◆ What to do: Return each line of the records below in which the string "Task" turns up.

◆ Records to process:
--------------------
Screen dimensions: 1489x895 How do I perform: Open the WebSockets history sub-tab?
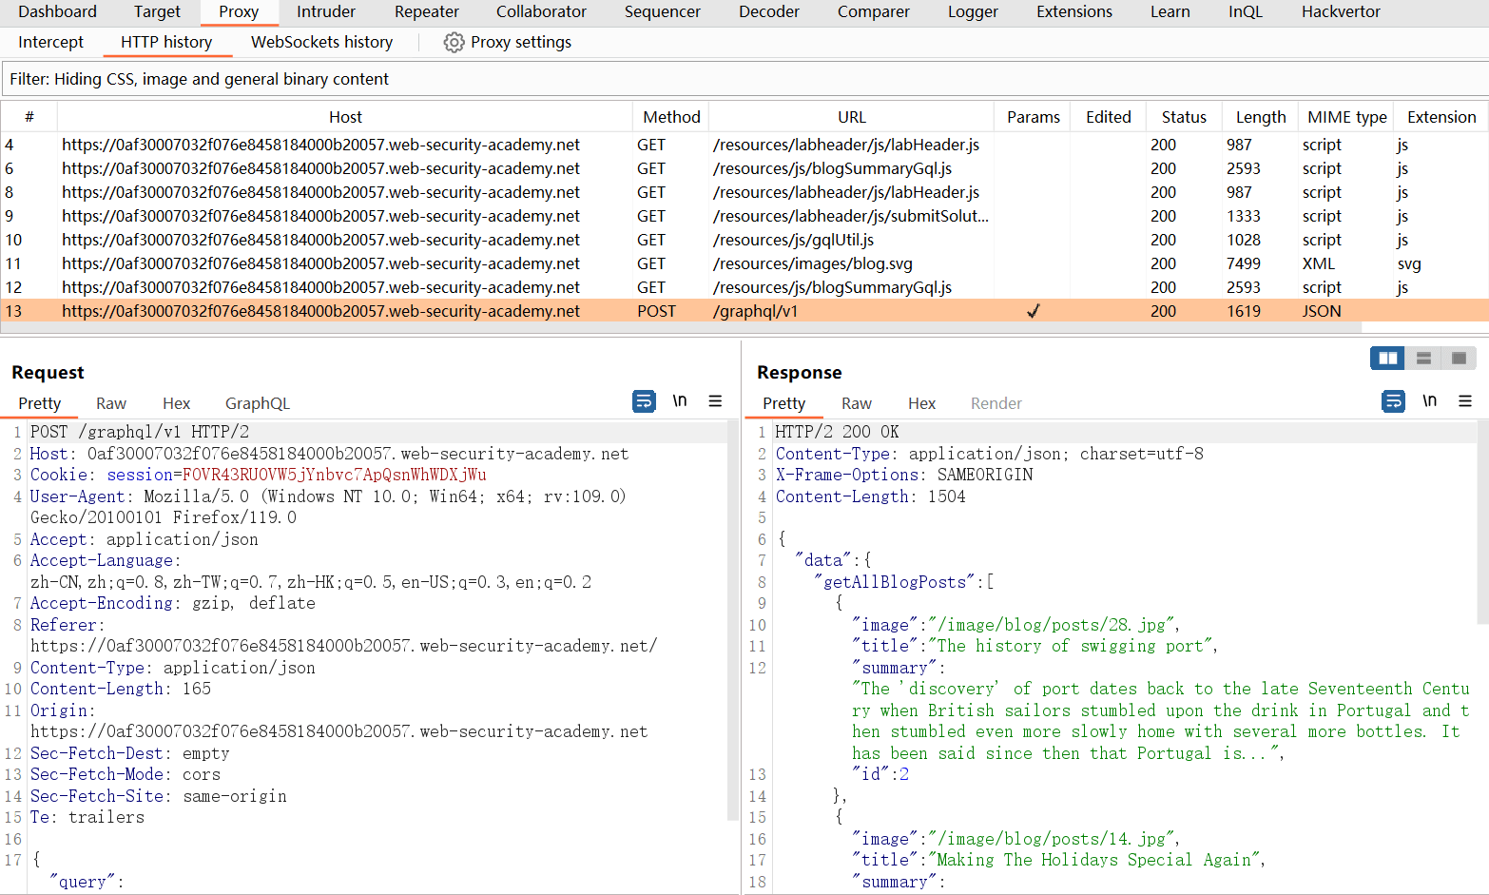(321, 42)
--------------------
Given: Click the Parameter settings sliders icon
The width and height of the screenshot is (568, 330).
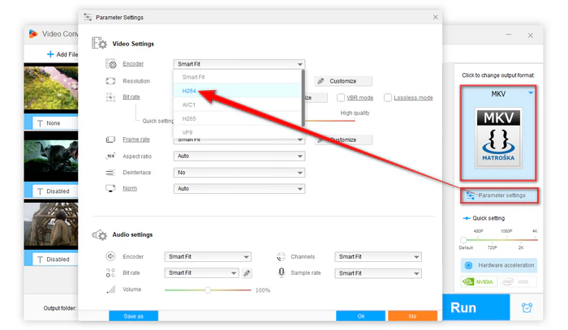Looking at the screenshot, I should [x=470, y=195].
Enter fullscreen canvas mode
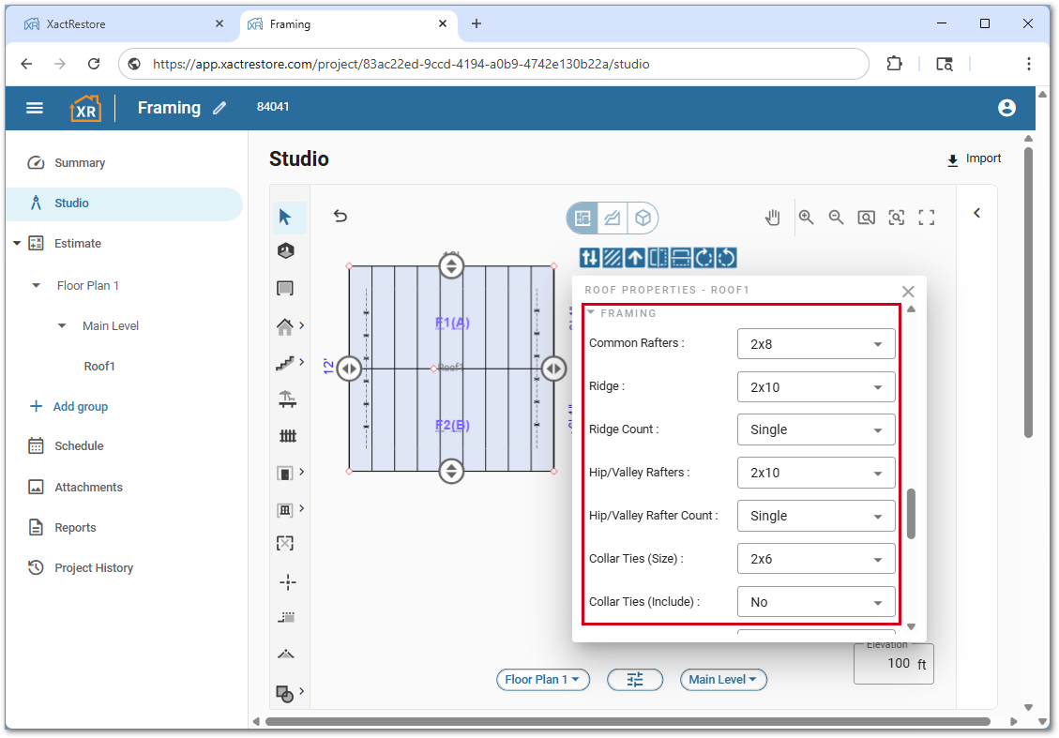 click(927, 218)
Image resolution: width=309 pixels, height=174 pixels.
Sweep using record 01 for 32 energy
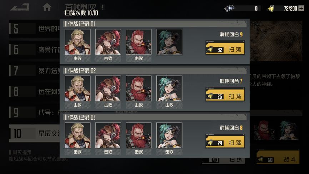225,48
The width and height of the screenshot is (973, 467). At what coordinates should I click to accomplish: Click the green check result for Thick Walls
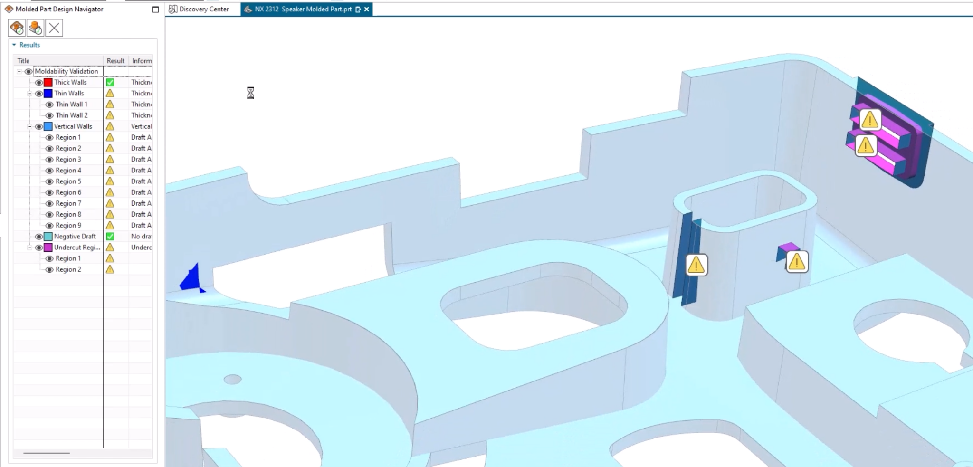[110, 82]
--------------------
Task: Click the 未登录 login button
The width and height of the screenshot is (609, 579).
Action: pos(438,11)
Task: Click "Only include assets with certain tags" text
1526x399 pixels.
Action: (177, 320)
--------------------
◆ The answer:
Task: Click the 未登录 login button
Task: Click "Only include assets with certain tags" text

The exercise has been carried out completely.